■ **Task requirements**
Print out all of the data below, keeping it identical to the original.

■ **Data excerpts**
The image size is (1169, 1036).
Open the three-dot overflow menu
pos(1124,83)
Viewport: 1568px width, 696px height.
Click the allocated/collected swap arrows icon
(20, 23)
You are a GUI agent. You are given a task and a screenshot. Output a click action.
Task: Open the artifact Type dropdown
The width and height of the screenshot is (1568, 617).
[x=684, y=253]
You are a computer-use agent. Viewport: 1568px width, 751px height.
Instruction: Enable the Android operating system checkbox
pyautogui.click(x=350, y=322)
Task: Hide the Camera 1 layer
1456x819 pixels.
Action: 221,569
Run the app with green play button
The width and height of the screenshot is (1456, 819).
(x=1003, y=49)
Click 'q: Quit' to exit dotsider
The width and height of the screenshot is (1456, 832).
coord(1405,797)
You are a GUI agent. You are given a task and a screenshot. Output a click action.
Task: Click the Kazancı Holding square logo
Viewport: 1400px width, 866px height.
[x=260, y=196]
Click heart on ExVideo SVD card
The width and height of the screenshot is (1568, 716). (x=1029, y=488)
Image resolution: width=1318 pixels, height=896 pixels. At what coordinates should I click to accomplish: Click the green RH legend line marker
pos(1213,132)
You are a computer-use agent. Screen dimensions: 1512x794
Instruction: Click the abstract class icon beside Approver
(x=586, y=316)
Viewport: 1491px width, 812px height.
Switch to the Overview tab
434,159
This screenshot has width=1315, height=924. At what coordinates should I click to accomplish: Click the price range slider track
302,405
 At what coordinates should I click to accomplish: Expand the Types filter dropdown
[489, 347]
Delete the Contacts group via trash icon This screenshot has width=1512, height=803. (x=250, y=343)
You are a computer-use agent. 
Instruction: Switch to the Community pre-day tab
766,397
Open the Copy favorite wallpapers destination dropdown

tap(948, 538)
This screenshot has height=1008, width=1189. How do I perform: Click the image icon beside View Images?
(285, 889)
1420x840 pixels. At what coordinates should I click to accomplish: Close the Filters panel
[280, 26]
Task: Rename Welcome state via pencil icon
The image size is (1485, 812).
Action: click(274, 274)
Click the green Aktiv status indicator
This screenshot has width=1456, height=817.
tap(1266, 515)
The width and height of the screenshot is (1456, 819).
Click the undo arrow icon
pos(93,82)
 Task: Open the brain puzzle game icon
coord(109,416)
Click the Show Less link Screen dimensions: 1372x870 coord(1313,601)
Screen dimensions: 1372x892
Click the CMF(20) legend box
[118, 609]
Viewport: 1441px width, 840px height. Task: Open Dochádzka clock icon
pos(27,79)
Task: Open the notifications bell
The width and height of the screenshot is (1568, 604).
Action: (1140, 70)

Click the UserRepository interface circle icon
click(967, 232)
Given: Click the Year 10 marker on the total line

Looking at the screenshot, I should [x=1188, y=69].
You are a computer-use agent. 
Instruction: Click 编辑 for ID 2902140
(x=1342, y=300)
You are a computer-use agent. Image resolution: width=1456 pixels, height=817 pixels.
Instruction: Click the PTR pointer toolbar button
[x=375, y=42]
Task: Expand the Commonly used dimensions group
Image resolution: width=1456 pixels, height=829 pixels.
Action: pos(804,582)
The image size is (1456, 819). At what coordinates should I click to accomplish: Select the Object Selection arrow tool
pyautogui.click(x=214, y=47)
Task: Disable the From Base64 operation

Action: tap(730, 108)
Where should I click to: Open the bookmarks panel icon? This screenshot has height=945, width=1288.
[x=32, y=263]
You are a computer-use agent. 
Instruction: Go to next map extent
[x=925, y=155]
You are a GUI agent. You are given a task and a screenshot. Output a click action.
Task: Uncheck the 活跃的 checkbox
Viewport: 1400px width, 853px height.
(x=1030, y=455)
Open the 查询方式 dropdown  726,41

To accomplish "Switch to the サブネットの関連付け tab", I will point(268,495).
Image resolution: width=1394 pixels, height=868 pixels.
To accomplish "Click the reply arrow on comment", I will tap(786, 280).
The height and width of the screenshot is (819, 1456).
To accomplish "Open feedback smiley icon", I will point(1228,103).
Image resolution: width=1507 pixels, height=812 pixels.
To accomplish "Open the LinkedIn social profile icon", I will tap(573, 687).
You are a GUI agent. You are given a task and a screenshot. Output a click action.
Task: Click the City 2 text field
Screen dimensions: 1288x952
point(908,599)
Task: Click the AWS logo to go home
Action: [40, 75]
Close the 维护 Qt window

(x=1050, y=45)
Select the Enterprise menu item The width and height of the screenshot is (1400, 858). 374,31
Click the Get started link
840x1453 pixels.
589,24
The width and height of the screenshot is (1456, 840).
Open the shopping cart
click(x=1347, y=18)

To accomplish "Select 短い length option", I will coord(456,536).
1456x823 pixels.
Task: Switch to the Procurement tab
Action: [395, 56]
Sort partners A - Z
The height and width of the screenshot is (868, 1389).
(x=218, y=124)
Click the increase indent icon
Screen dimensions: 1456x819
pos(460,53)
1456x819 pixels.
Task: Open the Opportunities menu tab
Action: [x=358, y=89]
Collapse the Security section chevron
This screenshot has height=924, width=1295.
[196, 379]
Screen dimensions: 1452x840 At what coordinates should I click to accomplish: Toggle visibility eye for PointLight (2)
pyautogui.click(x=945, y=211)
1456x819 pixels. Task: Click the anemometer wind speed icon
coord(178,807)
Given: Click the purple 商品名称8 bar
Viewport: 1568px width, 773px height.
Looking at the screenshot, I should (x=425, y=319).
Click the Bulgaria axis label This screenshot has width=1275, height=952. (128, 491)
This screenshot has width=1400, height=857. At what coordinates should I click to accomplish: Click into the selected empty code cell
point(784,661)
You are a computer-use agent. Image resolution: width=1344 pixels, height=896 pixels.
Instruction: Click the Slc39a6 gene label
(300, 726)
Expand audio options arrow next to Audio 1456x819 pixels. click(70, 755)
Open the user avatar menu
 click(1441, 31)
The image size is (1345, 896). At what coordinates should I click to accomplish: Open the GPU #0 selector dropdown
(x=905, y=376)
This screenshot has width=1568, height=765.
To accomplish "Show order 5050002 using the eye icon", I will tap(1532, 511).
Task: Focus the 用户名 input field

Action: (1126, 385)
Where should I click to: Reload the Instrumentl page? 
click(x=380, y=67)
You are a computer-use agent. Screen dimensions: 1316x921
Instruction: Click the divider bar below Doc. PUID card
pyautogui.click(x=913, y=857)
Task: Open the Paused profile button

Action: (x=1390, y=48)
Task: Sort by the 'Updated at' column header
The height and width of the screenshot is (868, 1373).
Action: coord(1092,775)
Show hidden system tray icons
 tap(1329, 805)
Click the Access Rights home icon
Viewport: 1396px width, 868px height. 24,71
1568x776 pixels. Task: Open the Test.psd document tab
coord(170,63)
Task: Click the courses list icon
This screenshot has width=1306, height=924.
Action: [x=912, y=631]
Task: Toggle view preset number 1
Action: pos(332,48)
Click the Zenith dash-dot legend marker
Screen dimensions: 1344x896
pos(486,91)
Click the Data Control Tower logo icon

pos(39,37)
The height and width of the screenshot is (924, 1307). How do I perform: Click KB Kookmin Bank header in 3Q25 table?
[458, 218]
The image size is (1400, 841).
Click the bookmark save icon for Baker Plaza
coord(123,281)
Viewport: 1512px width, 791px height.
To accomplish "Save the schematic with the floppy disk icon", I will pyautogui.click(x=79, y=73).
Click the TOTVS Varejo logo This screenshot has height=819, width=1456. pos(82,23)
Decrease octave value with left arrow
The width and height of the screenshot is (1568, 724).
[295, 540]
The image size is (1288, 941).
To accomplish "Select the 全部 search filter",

■ **Task response**
The image size is (1169, 1036).
Open the three-dot overflow menu
pos(1124,83)
Viewport: 1568px width, 696px height.
Click the allocated/collected swap arrows icon
(20, 23)
You are a GUI agent. You are given a task and a screenshot. Output a click action.
Task: Open the artifact Type dropdown
The width and height of the screenshot is (1568, 617).
[x=684, y=253]
You are a computer-use agent. Viewport: 1568px width, 751px height.
Instruction: Enable the Android operating system checkbox
pyautogui.click(x=350, y=322)
Task: Hide the Camera 1 layer
1456x819 pixels.
Action: 221,569
Run the app with green play button
The width and height of the screenshot is (1456, 819).
(x=1003, y=49)
Click 'q: Quit' to exit dotsider
The width and height of the screenshot is (1456, 832).
coord(1405,797)
You are a GUI agent. You are given a task and a screenshot. Output a click action.
Task: Click the Kazancı Holding square logo
Viewport: 1400px width, 866px height.
[x=260, y=196]
Click heart on ExVideo SVD card
The width and height of the screenshot is (1568, 716). (x=1029, y=488)
Image resolution: width=1318 pixels, height=896 pixels. At what coordinates should I click to accomplish: Click the green RH legend line marker
pos(1213,132)
You are a computer-use agent. Screen dimensions: 1512x794
Instruction: Click the abstract class icon beside Approver
(x=586, y=316)
Viewport: 1491px width, 812px height.
Switch to the Overview tab
434,159
This screenshot has width=1315, height=924. At what coordinates should I click to accomplish: Click the price range slider track
302,405
 At what coordinates should I click to accomplish: Expand the Types filter dropdown
[489, 347]
Delete the Contacts group via trash icon This screenshot has width=1512, height=803. (x=250, y=343)
You are a computer-use agent. 
Instruction: Switch to the Community pre-day tab
766,397
Open the Copy favorite wallpapers destination dropdown

tap(948, 538)
This screenshot has height=1008, width=1189. How do I perform: Click the image icon beside View Images?
(285, 889)
1420x840 pixels. At what coordinates should I click to accomplish: Close the Filters panel
[280, 26]
Task: Rename Welcome state via pencil icon
The image size is (1485, 812).
Action: click(274, 274)
Click the green Aktiv status indicator
This screenshot has width=1456, height=817.
tap(1266, 515)
The width and height of the screenshot is (1456, 819).
Click the undo arrow icon
pos(93,82)
 Task: Open the brain puzzle game icon
coord(109,416)
Click the Show Less link Screen dimensions: 1372x870 coord(1313,601)
Screen dimensions: 1372x892
Click the CMF(20) legend box
[118, 609]
Viewport: 1441px width, 840px height. Task: Open Dochádzka clock icon
pos(27,79)
Task: Open the notifications bell
The width and height of the screenshot is (1568, 604).
Action: (1140, 70)

Click the UserRepository interface circle icon
click(967, 232)
Given: Click the Year 10 marker on the total line

Looking at the screenshot, I should [x=1188, y=69].
You are a computer-use agent. 
Instruction: Click 编辑 for ID 2902140
(x=1342, y=300)
You are a computer-use agent. Image resolution: width=1456 pixels, height=817 pixels.
Instruction: Click the PTR pointer toolbar button
[x=375, y=42]
Task: Expand the Commonly used dimensions group
Image resolution: width=1456 pixels, height=829 pixels.
Action: pos(804,582)
The image size is (1456, 819). At what coordinates should I click to accomplish: Select the Object Selection arrow tool
pyautogui.click(x=214, y=47)
Task: Disable the From Base64 operation

Action: tap(730, 108)
Where should I click to: Open the bookmarks panel icon? This screenshot has height=945, width=1288.
[x=32, y=263]
You are a computer-use agent. 
Instruction: Go to next map extent
[x=925, y=155]
You are a GUI agent. You are given a task and a screenshot. Output a click action.
Task: Uncheck the 活跃的 checkbox
Viewport: 1400px width, 853px height.
(x=1030, y=455)
Open the 查询方式 dropdown  726,41

To accomplish "Switch to the サブネットの関連付け tab", I will point(268,495).
Image resolution: width=1394 pixels, height=868 pixels.
To accomplish "Click the reply arrow on comment", I will tap(786, 280).
The height and width of the screenshot is (819, 1456).
To accomplish "Open feedback smiley icon", I will point(1228,103).
Image resolution: width=1507 pixels, height=812 pixels.
To accomplish "Open the LinkedIn social profile icon", I will tap(573, 687).
You are a GUI agent. You are given a task and a screenshot. Output a click action.
Task: Click the City 2 text field
Screen dimensions: 1288x952
point(908,599)
Task: Click the AWS logo to go home
Action: [40, 75]
Close the 维护 Qt window

(x=1050, y=45)
Select the Enterprise menu item The width and height of the screenshot is (1400, 858). 374,31
Click the Get started link
840x1453 pixels.
589,24
The width and height of the screenshot is (1456, 840).
Open the shopping cart
click(x=1347, y=18)

To accomplish "Select 短い length option", I will coord(456,536).
1456x823 pixels.
Task: Switch to the Procurement tab
Action: [395, 56]
Sort partners A - Z
The height and width of the screenshot is (868, 1389).
(x=218, y=124)
Click the increase indent icon
Screen dimensions: 1456x819
pos(460,53)
1456x819 pixels.
Task: Open the Opportunities menu tab
Action: [x=358, y=89]
Collapse the Security section chevron
This screenshot has height=924, width=1295.
[196, 379]
Screen dimensions: 1452x840 At what coordinates should I click to accomplish: Toggle visibility eye for PointLight (2)
pyautogui.click(x=945, y=211)
1456x819 pixels. Task: Click the anemometer wind speed icon
coord(178,807)
Given: Click the purple 商品名称8 bar
Viewport: 1568px width, 773px height.
Looking at the screenshot, I should (x=425, y=319).
Click the Bulgaria axis label This screenshot has width=1275, height=952. (128, 491)
This screenshot has width=1400, height=857. At what coordinates should I click to accomplish: Click into the selected empty code cell
point(784,661)
You are a computer-use agent. Image resolution: width=1344 pixels, height=896 pixels.
Instruction: Click the Slc39a6 gene label
(300, 726)
Expand audio options arrow next to Audio 1456x819 pixels. click(70, 755)
Open the user avatar menu
 click(1441, 31)
The image size is (1345, 896). At what coordinates should I click to accomplish: Open the GPU #0 selector dropdown
(x=905, y=376)
This screenshot has width=1568, height=765.
To accomplish "Show order 5050002 using the eye icon", I will tap(1532, 511).
Task: Focus the 用户名 input field

Action: (1126, 385)
Where should I click to: Reload the Instrumentl page? 
click(x=380, y=67)
You are a computer-use agent. Screen dimensions: 1316x921
Instruction: Click the divider bar below Doc. PUID card
pyautogui.click(x=913, y=857)
Task: Open the Paused profile button

Action: (x=1390, y=48)
Task: Sort by the 'Updated at' column header
The height and width of the screenshot is (868, 1373).
Action: coord(1092,775)
Show hidden system tray icons
 tap(1329, 805)
Click the Access Rights home icon
Viewport: 1396px width, 868px height. 24,71
1568x776 pixels. Task: Open the Test.psd document tab
coord(170,63)
Task: Click the courses list icon
This screenshot has width=1306, height=924.
Action: [x=912, y=631]
Task: Toggle view preset number 1
Action: pos(332,48)
Click the Zenith dash-dot legend marker
Screen dimensions: 1344x896
pos(486,91)
Click the Data Control Tower logo icon

pos(39,37)
The height and width of the screenshot is (924, 1307). How do I perform: Click KB Kookmin Bank header in 3Q25 table?
[458, 218]
The image size is (1400, 841).
Click the bookmark save icon for Baker Plaza
coord(123,281)
Viewport: 1512px width, 791px height.
To accomplish "Save the schematic with the floppy disk icon", I will pyautogui.click(x=79, y=73).
Click the TOTVS Varejo logo This screenshot has height=819, width=1456. pos(82,23)
Decrease octave value with left arrow
The width and height of the screenshot is (1568, 724).
[295, 540]
The image size is (1288, 941).
To accomplish "Select the 全部 search filter",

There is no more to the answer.